+++ Records for the exercise +++

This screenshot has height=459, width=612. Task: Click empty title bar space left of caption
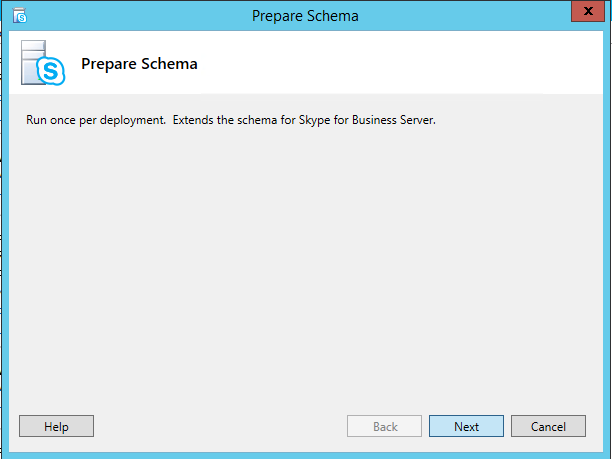click(x=130, y=16)
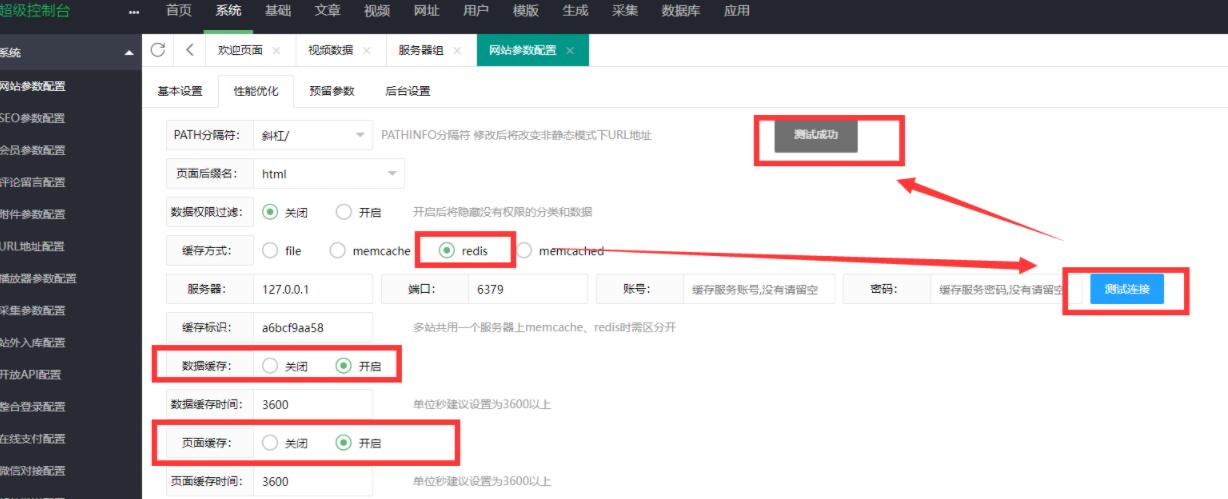Turn off 数据缓存 by selecting 关闭

[x=270, y=366]
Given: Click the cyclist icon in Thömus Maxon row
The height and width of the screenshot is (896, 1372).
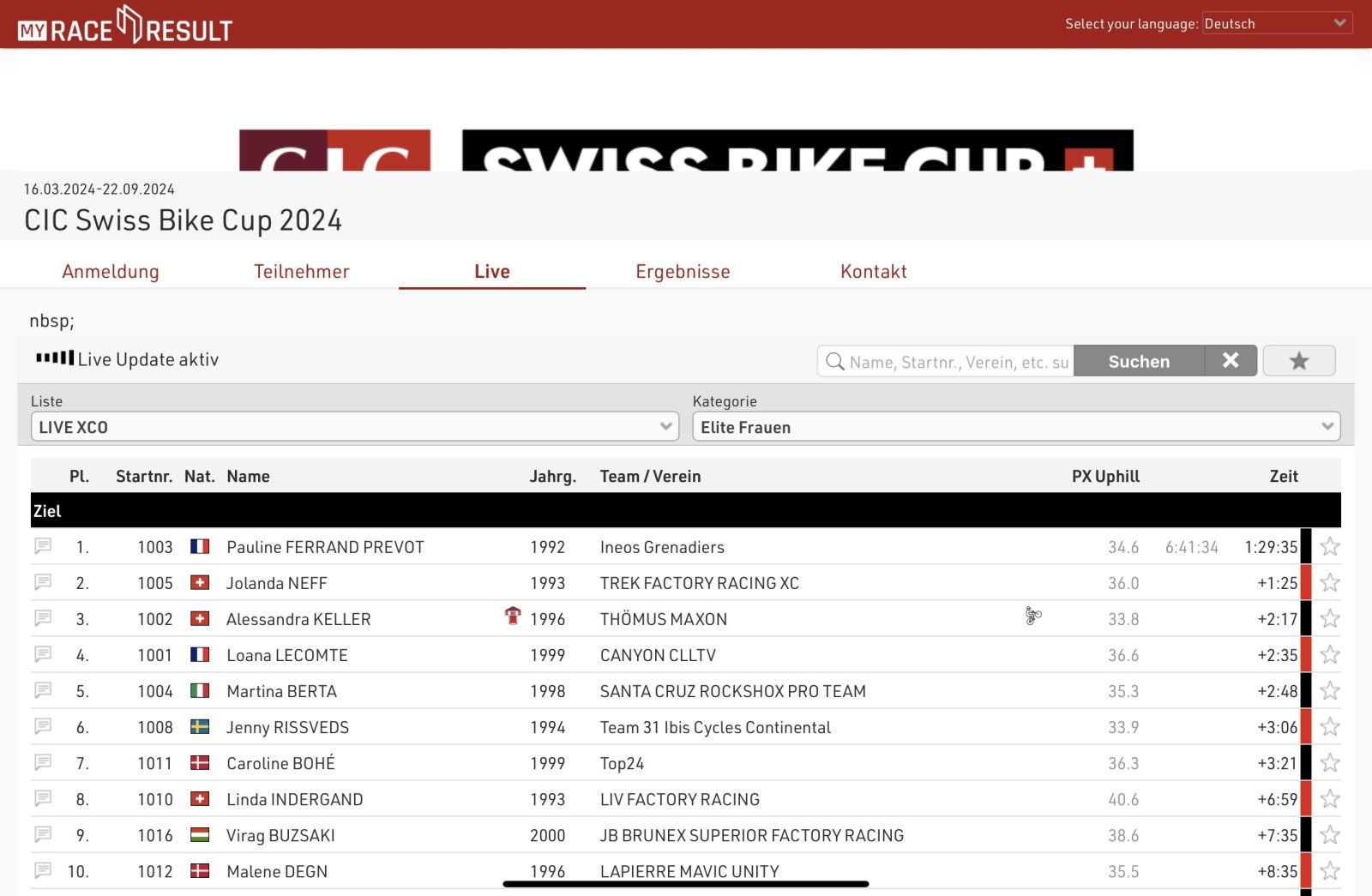Looking at the screenshot, I should (1033, 616).
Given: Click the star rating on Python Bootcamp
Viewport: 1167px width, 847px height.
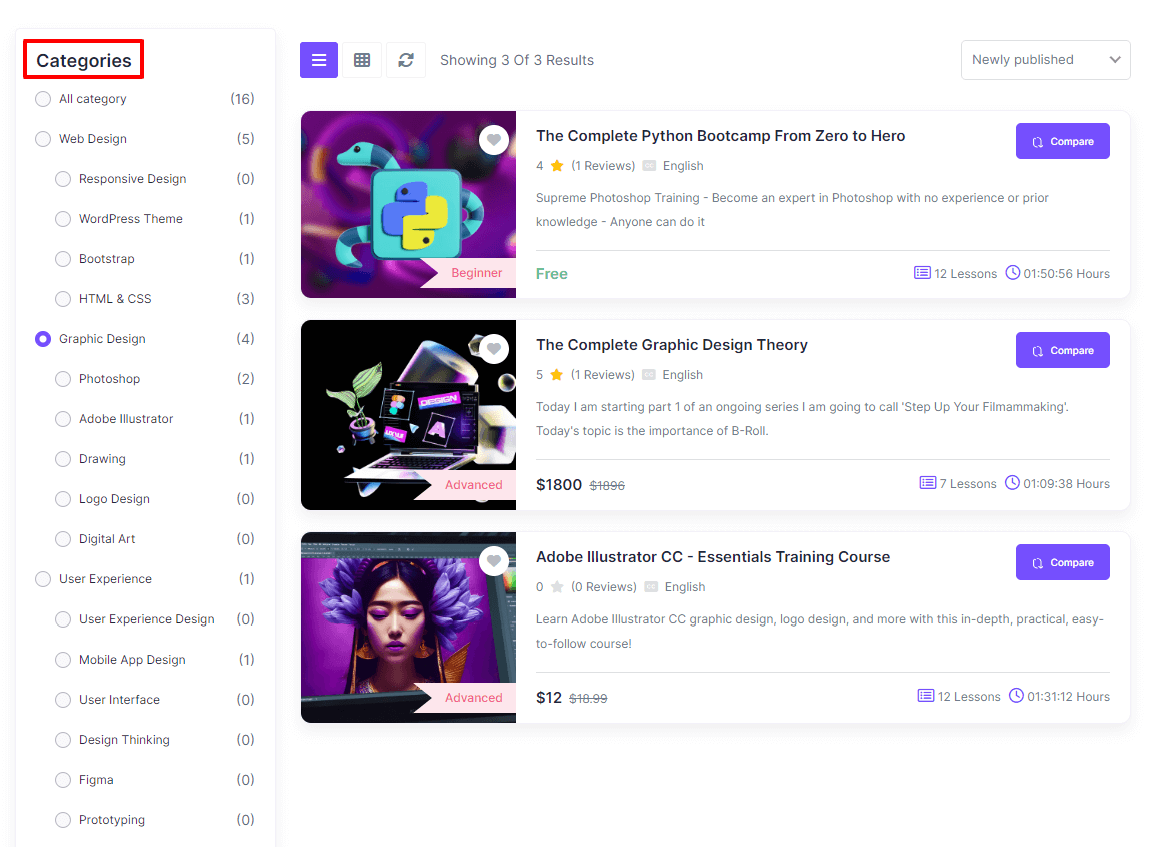Looking at the screenshot, I should pyautogui.click(x=557, y=166).
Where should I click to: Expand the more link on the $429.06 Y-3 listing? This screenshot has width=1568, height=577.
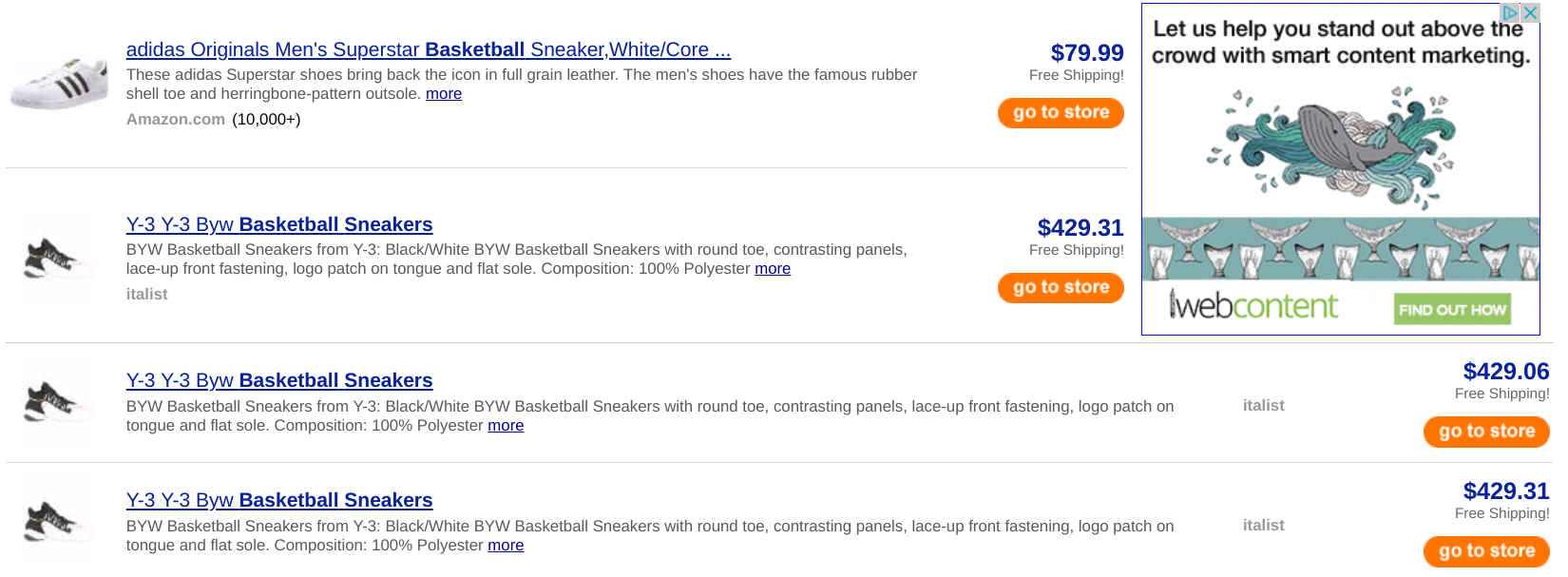pos(506,425)
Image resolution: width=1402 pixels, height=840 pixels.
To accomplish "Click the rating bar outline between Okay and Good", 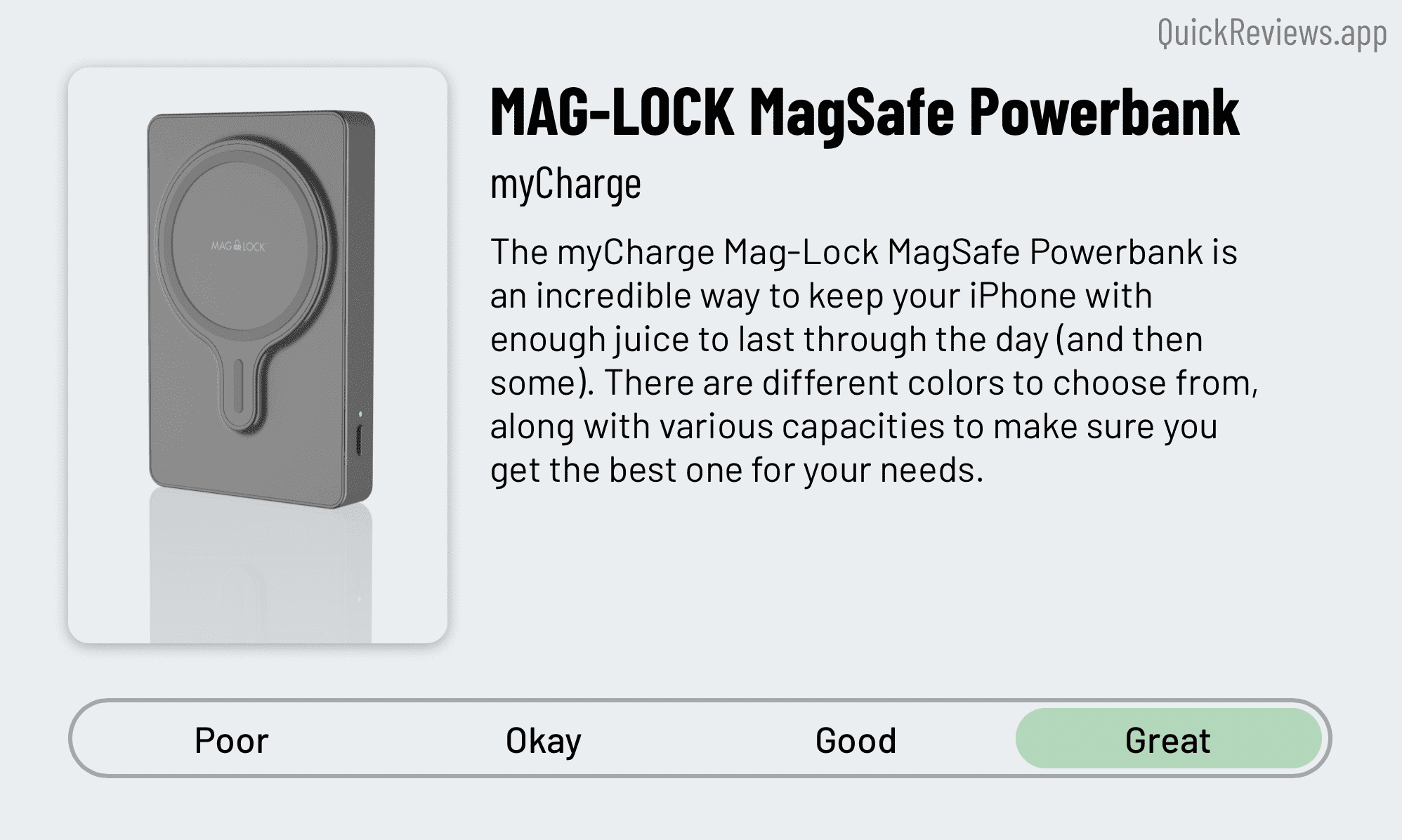I will (700, 702).
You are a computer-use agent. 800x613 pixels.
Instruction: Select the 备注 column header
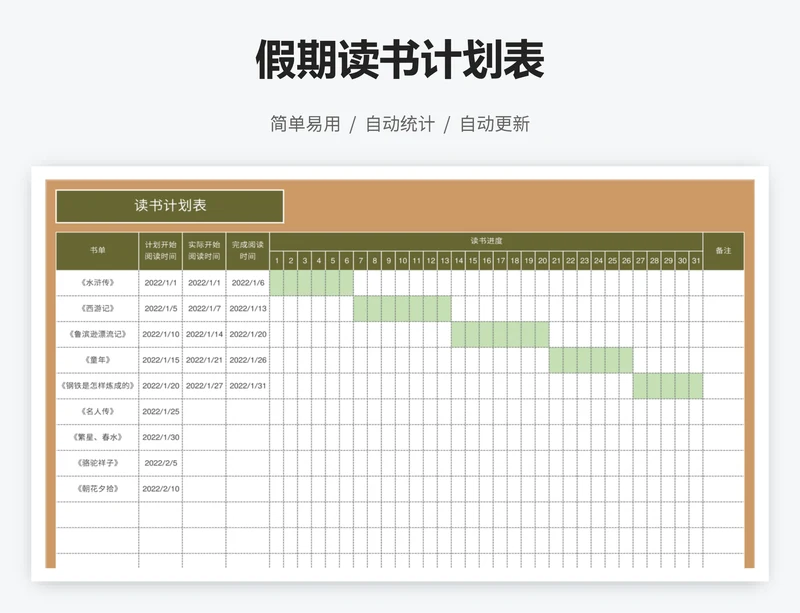click(x=723, y=250)
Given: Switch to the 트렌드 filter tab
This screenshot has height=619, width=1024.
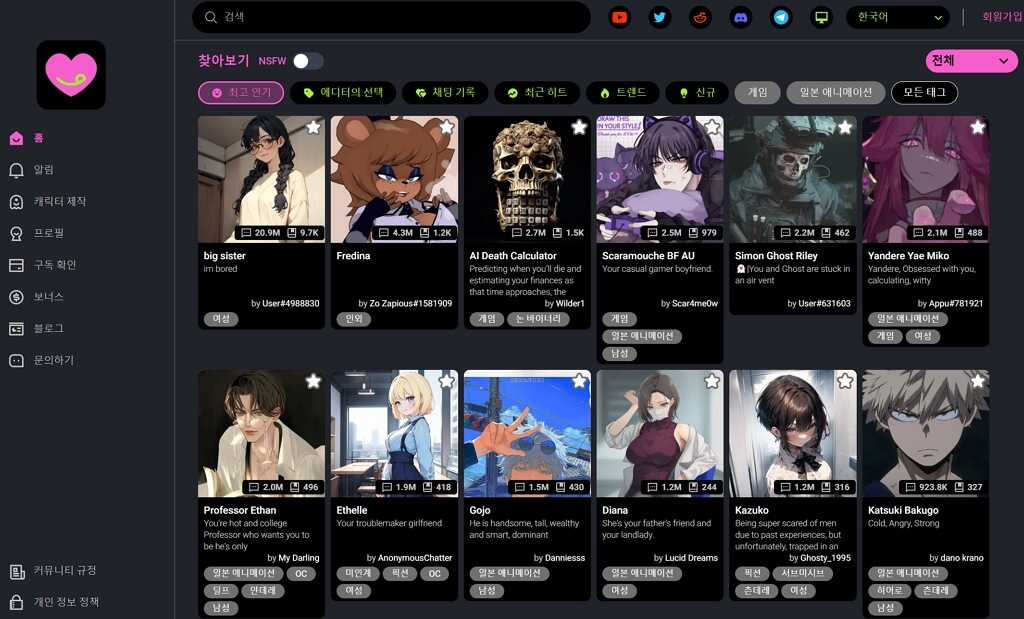Looking at the screenshot, I should coord(626,92).
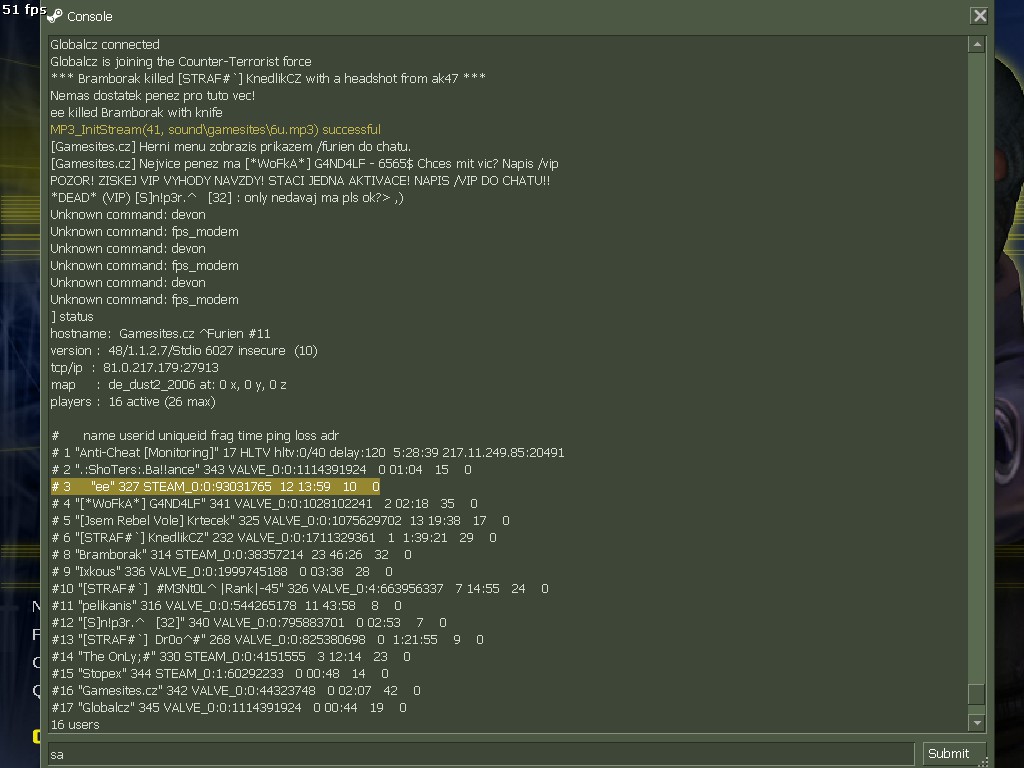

+++

Activity
Copy the records above from the first line through the line containing "Given: Click the cyclist", both included, and leave out any pictures.

Exercise solution
This screenshot has height=459, width=612. Task: Click empty title bar space left of caption
click(x=130, y=16)
Turn off 数据缓存 by selecting 关闭

[x=270, y=366]
Given: Click the cyclist icon in Thömus Maxon row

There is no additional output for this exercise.